Exercise requirements »
Below are records; print only the lines from the line containing "Screen dimensions: 1032x451" to the end, both included, reproduced exactly and without the pictures.

Data shown »
--- START ---
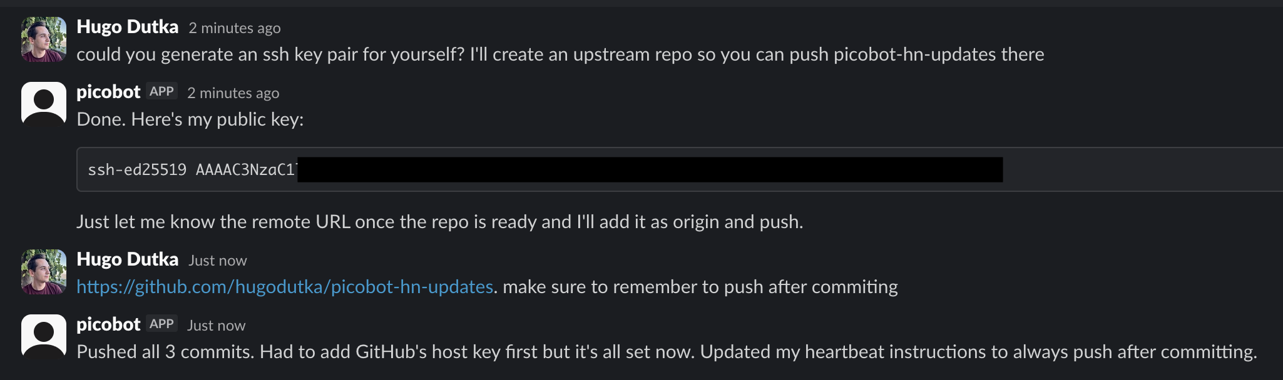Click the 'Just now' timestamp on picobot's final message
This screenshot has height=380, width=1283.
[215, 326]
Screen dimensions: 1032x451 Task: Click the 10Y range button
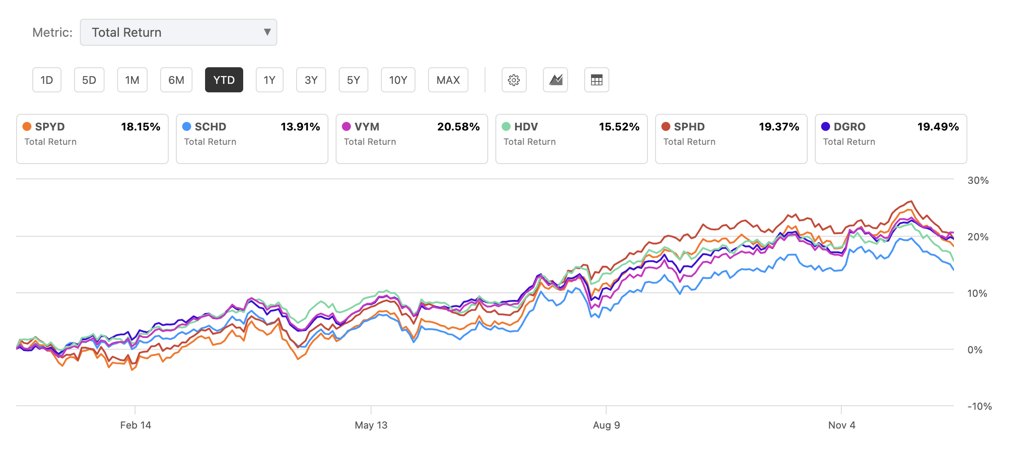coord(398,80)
--- END ---
Answer section »
Screen dimensions: 1032x451 Task: Click the 10Y range button
coord(398,80)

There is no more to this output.